Tentu saja Sin Hong merasa semakin tidak enak. Melihat keraguannya, Kwee-piauwsu berkata, dengan suara yang tegas.
"Ci Hwa benar, Sin Hong. Engkau boleh mengandalkan ia yang sudah memiliki ilmu silat cukup tinggi untuk membela diri dan juga membantumu. Nah, kalian pergilah, akan tetapi berhati-hatilah dan jangan bertindak sembrono."
Sin Hong tidak dapat menolak lagi dan terpaksa dia bersama Ci Hwa lalu keluar dari rumah keluarga Kwee. Mereka berjalan berdampingan. Malam menjelang pagi itu dingin dan sunyi bukan main, juga agak gelap karena kini bulan sudah lenyap, tinggal tersisa bintang-bintang yang suram cahayanya.
"Siauw-moi (adik kecil), sungguh aku hanya membikin repot engkau saja," Sin Hong berkata, karena dia merasa tidak enak oleh sikap gadis itu yang diam saja.
"Ah, tidak, Toako. Bagaimana pun juga, aku merasa berkewajiban untuk ikut membantu menangkap penjahat itu, yang telah membunuh ayahmu dan Tang-piauwsu, karena aku harus membersihkan nama ayah yang tadinya ternoda oleh dugaan bahwa ayah yang melakukan kejahatan itu."
Sin Hong tidak bicara lagi, diam-diam dia kagum kepada gadis ini. Seorang gadis yang tidak banyak bicara, akan tetapi memiliki semangat besar, keberanian dan kegagahan.
"Nah, itulah rumahnya," kata Ci Hwa menunjuk ke sebuah rumah yang cukup besar dan bercat merah, di halaman depan tumbuh bunga-bunga mawar. Semua daun pintu dan jendela rumah itu masih tertutup dan suasananya sunyi sekali.
"Aku akan segera mengetuk pintu dan minta bicara dengan Lay-wangwe," berkata Sin Hong sambil melangkah lebar untuk menghampiri pintu depan.

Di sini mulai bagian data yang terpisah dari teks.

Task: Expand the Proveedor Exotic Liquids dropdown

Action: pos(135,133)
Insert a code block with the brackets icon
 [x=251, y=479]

"Nanti dulu, Toako. Kalau engkau datang begitu saja ingin menemuinya, tentu dia curiga dan kalau dia melarikan diri, engkau akan kehilangan dia dan akan sukar kalau harus mencari orang yang sembunyi-sembunyi. Sebaiknya kalau aku berjaga-jaga di bagian belakang agar dia tidak dapat melarikan diri. Kalau dia lari dari pintu belakang, aku akan menahannya."
Sin Hong merasa semakin kagum. Dibandingkan gadis ini, dia kalah jauh dalam hal pengalaman dan kecerdikan. "Baiklah, Hwa-moi, engkau benar sekali."
Gadis itu lalu berkelebat dan dengan cepat berlari memutari rumah itu untuk mengintai dan berjaga di belakang rumah. Setelah menunggu beberapa lamanya untuk memberi kesempatan kepada Ci Hwa tiba di belakang rumah dan mencari tempat pengintaian yang tepat, Sin Hong kemudian menghampiri pintu depan. Dia tidak ingin menimbulkan keributan dengan masuk sebagai seorang pencuri. Dia mengetuk pintu depan beberapa kali.
Tak lama kemudian daun pintu terbuka dan seorang kakek berusia enam puluh tahun muncul sambil menggosok-gosok mata dengan punggung tangan. Dia nampak masih mengantuk, juga ketika pintu terbuka, dia agak menggigil kedinginan oleh angin pagi yang menerpa masuk.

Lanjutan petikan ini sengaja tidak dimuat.